A pessoa ou indivíduo ocupa um lugar no mundo, em torno do qual ele circula, quando não se aventura por linhas divergentes, que podem no seu tempo e espaço se convergirem.
Nesse seu percurso ela deixa suas digitais nas paredes da vida, que refletem sua fé, paixões, sentimentos, crenças, o sentido que deixou para ser lembrado como alguém que já se foi.
E dentre os sentimentos é a vez da inveja ser comentada, porque ela é o tema do livro “O pecado Oculto”, que Cesar Augusto Batista incorpora ao seu patrimônio de autor, com o prefácio de Marcos Zeri Ferreira, ambos da Academia Ribeirãopretana de Letras. Eles juntos invadem a alma humana, como garimpeiros tomados pela obsessão do enigma de energia etérea, alojada no corpo físico, que pode ser fragilizado e ficar doente pelo sutil império de um sentimento negativo, como é o da inveja. Um “defeito ético”, qualificado pelo autor.
O tema do livro sugere muitos exemplos, como o da mulher abastada querendo se separar do marido pela razão tola e menor de que a mulher do sócio dele trocava de carro todo ano, e ela não. A cura veio da conscientização que ela mesma assumiu, quando advertida da pequenez de sua razão ética e moral, e dos valores ameaçados pela pretendida separação.
A inveja é o querer aquilo que não se tem, mas de forma defeituosa e negativa, pois se compara com o outro, que tenha ou que ela pensa que ele tenha. Diferentemente do ciúme, diz autor, pois esse nasce do medo de perder o que se tenha possessivamente como seu. Dentre outros autores, o livro refere-se a Francis Bacon, quando no seus ensaios ele diz da inveja “… é uma paixão inquieta e acolhedora que obriga o caminhar pelas ruas, e não permite que fique em casa”.
Esse invejar atinge degrau diminuto, quando a inveja é pela compleição física do outro, seu modo de se vestir, sua fluência no falar, seu conforto material, o seu sucesso reconhecido na vida profissional ou político, sua capacidade de se relacionar com toda e qualquer pessoa, em qualquer situação, sua vida organizada com família, ou sem ela.
A inveja é a inconsciência de seu lugar, de sua potencialidade, de seus limites. Sem isso, é um sentimento corrosivo, como lembra Cesar avalizado pelo Marcos.

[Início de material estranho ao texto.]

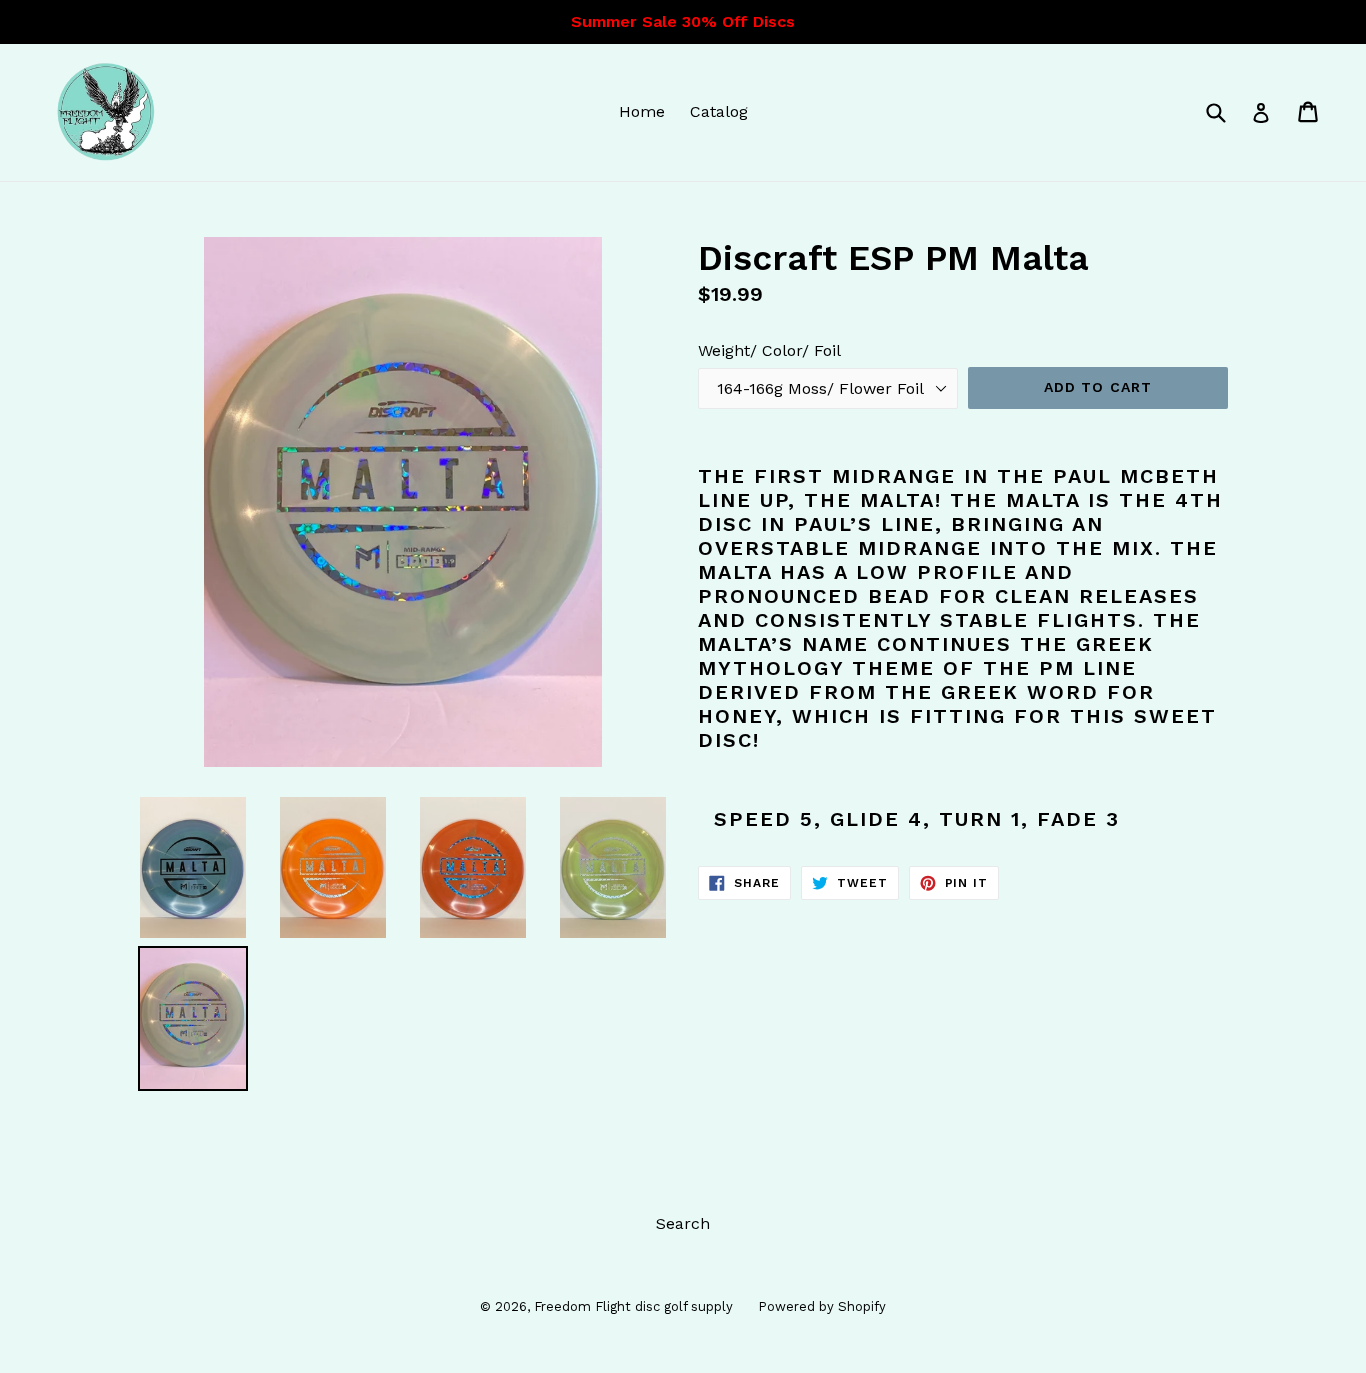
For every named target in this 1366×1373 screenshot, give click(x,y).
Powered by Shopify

Não há inveja, porém, no diálogo, entre duas senhoras abastadas, relatado pelo motorista de táxi, no qual uma dizia a outra estar indignada porque sua empregada doméstica fora de férias para o nordeste, visitar a família, e foi de avião. Que absurdo!
Nesse episódio emerge, sim, o preconceito da discriminação econômica e social, herdada culturalmente do longo período da escravidão.
Mas, o mais expressivo exemplo de inveja, dissimulada, surge na e da política, esse palco das paixões, como ocupantes permanentes da flor da pele.
Como se sentem muitos servidores togados do Estado, que deveriam estar discreta e eficientemente exercendo suas funções, exigentes de estudo e concurso público, diante de um retirante, torneiro mecânico, que perdeu um dedo no seu trabalho, dono só das primeiras letras, e que a universidade da vida fê-lo líder sindical, político, estadista, Presidente da República, homenageado 36 (trinta e seis vezes) com a láurea de Doutor Honoris Causa, inclusive por universidades do mundo?
A inveja, soberba e arrogante, pode dissimuladamente querer dar uma lição nesse atrevido, afetando até o dever de julgar, exigente do esforço heroico da imparcialidade. Souberam humilhar e em seguida souberam gargalhar. Será que o “defeito moral da inveja” não está presente no julgamento que atrai outros graves interesses, de poder, de promessa de cargo de Ministro, e até mesmo dinheiro? A inveja, na política, tende a surgir como fúria.
Mas o exemplo mais patético da inveja é a que acontece no velório de alguém. Quando há quem sinta inveja do morto, só porque ele está sendo chorado, reverenciado.
Cesar e Marcos, juntos, procuraram interpretar a intimidade do ser humano, e se saíram bem, desventrando a inveja.